Entrámos na loja do chá. Era uma verdadeira espelunca de madeira com um balcão por cima da sala de entrada e com uma escada bastante precária por onde se subia para lá chegar. Parecia que tudo oscilava debaixo dos nossos pés. Era mesmo para admirar como tudo aquilo não foi pelos ares na fúria do ciclone. Havia várias mesas cheias de pratos sujos e copos de chá que tinham deixado a marca em várias rodelas de chá espalhado sobre a superfície das mesas. Já nem fiz caso do cheiro das frituras enroladas em especiarias. Trepámos logo para o balcão, subindo as escadas oscilantes, cuja madeira rangia a cada pegada, na esperança de que talvez ali estivesse mais limpo. Pelo menos seria mais afastado da turba do 1.º piso. Foi-nos servido o chá. Não consegui comer nada. Fazia agora um calor terrível e o barulho tornava-se ensurdecedor. Tudo me parecia tão irreal! Quase um pesadelo. Olhei para Taí, envolta no seu sari de organdi cor-de-rosa e flores de jasmim a enfeitar o cabelo. Silenciosamente, continuava a bebericar o chá em pequenos goles, alheia a tudo o que a rodeava. Veio-me subitamente ao pensamento a ideia de uma flor de lótus caída numa poça de lama.

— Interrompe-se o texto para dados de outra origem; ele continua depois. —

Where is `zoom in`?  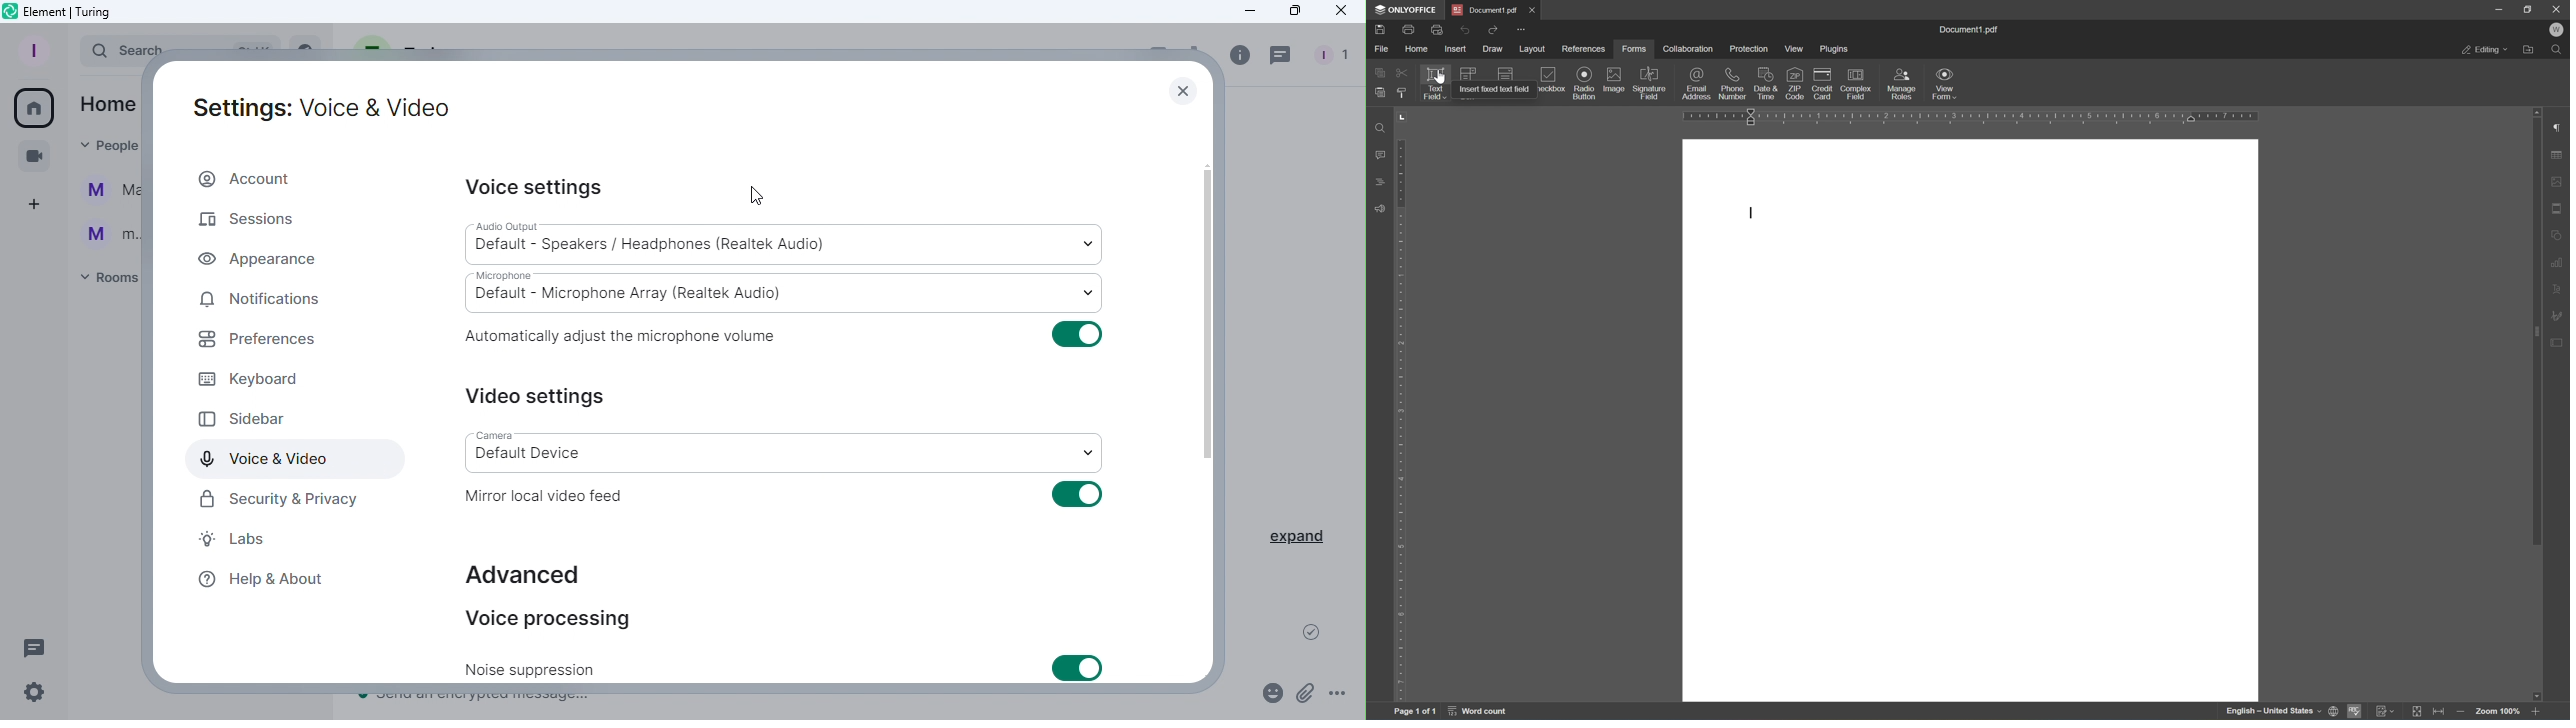
zoom in is located at coordinates (2539, 712).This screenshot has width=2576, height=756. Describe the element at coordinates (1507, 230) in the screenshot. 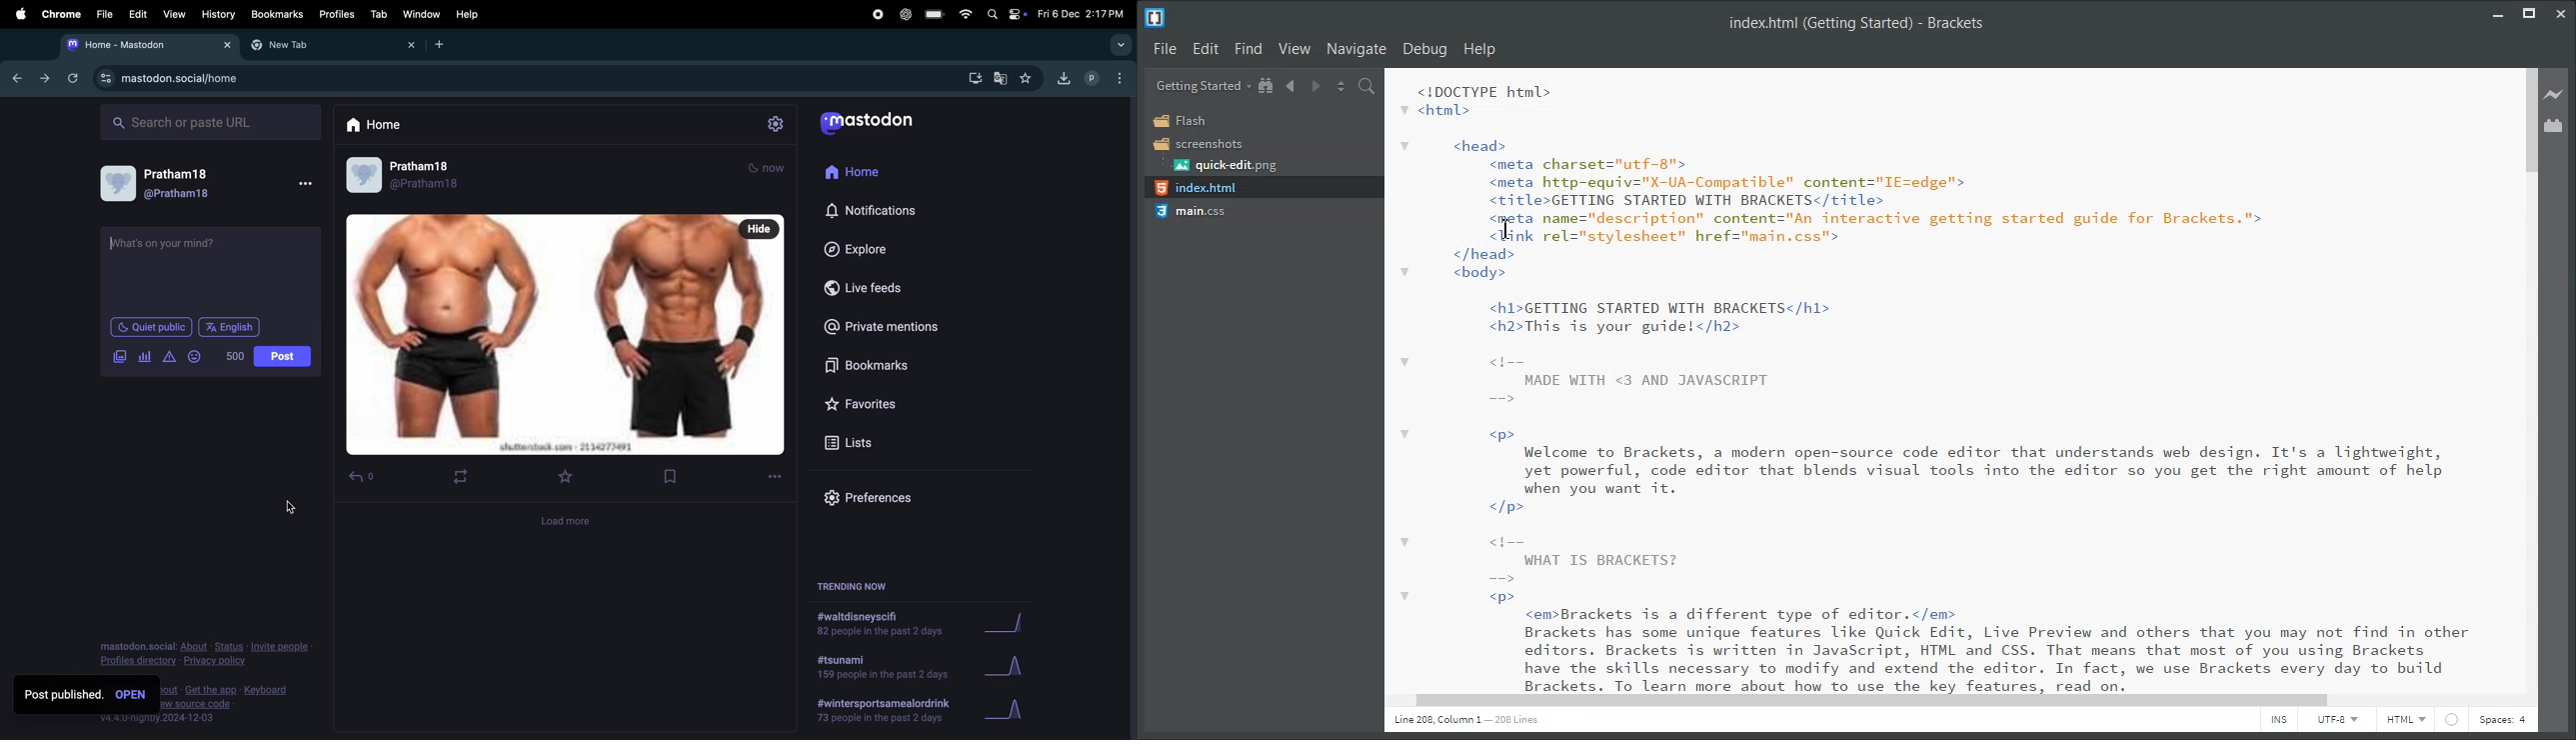

I see `Text Cursor` at that location.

Quando chegámos a casa fomos levados directamente para o nosso quarto, no 1.º andar Estava exausta. Tinha sido um longo dia, agitado e cheio de emoções. Atirei-me para cima da cama e caí num sono profundo. Bateram suavemente à porta do quarto e de seguida entrou um criado com o chá da manhã numa bandeja. Era ainda cedo, mas a luz do dia já parecia brilhante e no céu não se via uma única nuvem. Este era decerto um grande contraste em comparação com o nevoeiro e o céu cinzento de Paris, onde as árvores já estavam nuas, em preparação para o Inverno. Senti-me mais descontraída e em paz. Sentámo-nos na cama a bebericar o chá, deliciosamente preparado à maneira indiana com leite e açúcar. Que luxo sermos servidos na cama. Pela janela aberta podia ouvir-se o som de um comboio que passava ao longe e a música de um rádio na vizinhança. De repente apareceu à porta a nossa sobrinha Shalini, que vinha dar-nos os bons dias e perguntar se eu gostaria de alinhar num longo passeio de automóvel com o pai, que tinha de ir fazer uma inspecção para avaliar os danos causados pelo ciclone. O passeio duraria todo o dia e levar-nos-ia ao longo da costa, através de uma área cortada por enseadas e backwaters de beleza excepcional. Saltei logo da cama, entusiasmada. Que sorte maravilhosa poder ver alguma coisa do país mal tinha chegado. Lica não quis ir mas eu não podia perder esta óptima oportunidade». In Edila Gaitonde, As Maçãs Azuis. Portugal e Goa 1948 – 1961, Editorial Tágide, F. Oriente, 2011, ISBN 978-989-95179-9-8.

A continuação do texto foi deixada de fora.